O vômito
Talvez não tenha sido uma boa idéia.
Não exatamente boa, mas razoável.
Enfiar o dedo na goela, em parte, tratava-se de um plano emergencial para se esguiar da miséria e do tédio. O vômito em si era parte imprescindível. Mas era o ápice. Antes dele, eram necessários dezenas, talvez centenas, de movimentos, voluntários e involuntários, que descreviam a mesma importância para a realização de todo o plano orquestral.
Era necessário cada músculo abdominal, cada vontade ínfima de suas enzimas, cada comando neural, cada gesto de desespero, cada franzimento abrupto na testa e em volta dos olhos, que culminariam no expelir do líquido quente e orgânico.
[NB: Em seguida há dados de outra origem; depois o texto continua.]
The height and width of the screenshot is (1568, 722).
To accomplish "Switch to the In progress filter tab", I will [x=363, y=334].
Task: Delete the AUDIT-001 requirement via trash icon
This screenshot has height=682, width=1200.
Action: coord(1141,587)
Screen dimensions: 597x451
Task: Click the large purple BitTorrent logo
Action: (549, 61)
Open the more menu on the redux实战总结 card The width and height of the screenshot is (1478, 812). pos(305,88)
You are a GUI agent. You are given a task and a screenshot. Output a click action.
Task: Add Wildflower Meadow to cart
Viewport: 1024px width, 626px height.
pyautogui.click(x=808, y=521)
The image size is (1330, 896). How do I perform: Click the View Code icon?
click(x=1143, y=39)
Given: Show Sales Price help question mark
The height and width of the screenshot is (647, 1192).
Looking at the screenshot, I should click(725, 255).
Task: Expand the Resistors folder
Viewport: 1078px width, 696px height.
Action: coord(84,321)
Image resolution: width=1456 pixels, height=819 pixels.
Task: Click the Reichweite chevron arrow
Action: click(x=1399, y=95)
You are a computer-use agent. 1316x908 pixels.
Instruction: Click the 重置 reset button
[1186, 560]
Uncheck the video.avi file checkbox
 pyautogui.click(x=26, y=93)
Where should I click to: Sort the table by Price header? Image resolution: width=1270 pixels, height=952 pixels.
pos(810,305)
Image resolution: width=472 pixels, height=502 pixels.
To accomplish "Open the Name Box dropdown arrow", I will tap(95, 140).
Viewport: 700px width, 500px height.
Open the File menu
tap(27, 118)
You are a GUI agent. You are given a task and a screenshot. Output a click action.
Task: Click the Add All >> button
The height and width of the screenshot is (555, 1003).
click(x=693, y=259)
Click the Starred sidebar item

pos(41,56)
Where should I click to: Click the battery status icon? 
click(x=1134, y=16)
Também era extremamente necessário o formato milimetricamente circular da boca que se deixava cair aberta. A língua semi-projetada para fora. Quase livre. Querendo, impulsivamente, escapulir do frêmito interno vindouro.
Era necessário também que o mundo parasse para apreciar aquele som que seria emitido – o som da derrota, e do nojo.
Nojo de tudo que se movia e que inspirava alguma confiabilidade. A confiabilidade é dispensável. Pelo menos no momento do vômito. Nesse mundo, tudo é dispensável quando se encontram razões pelas quais se mover e com as quais se ocupar.
E ela vivia para vomitar – seus sucos gástricos, e toda a mediocridade que ela era impelida a engolir todo dia. Todo santo dia.
5 comentários:
Ótimo texto!
Para mim, o vômito tem um sentido de algo não dito, de algo que precisa ser lançado para fora.. emoções, mágoas, palavras..
Beatriz
CARTAS AO AVESSO
Ótimo!
Adorei... o 'frêmito interno vindouro' está impagável...
É, às vezes, deglutimos, às vezes, o melhor é vomitar...
Beijos
Muito boa verbalização das palavras ! Argumentos lúcidos, distantes de manipulações ideológicas , tornam este texto algo intrínseco e coeso. Muito bom !
Vomitar é sempre bom...depois que sai tudo.
Ingerimos tudo:amores, ideologias, costumes, culturas, bandeiras, identidades... O vomito é um passaro que foge da gaiola.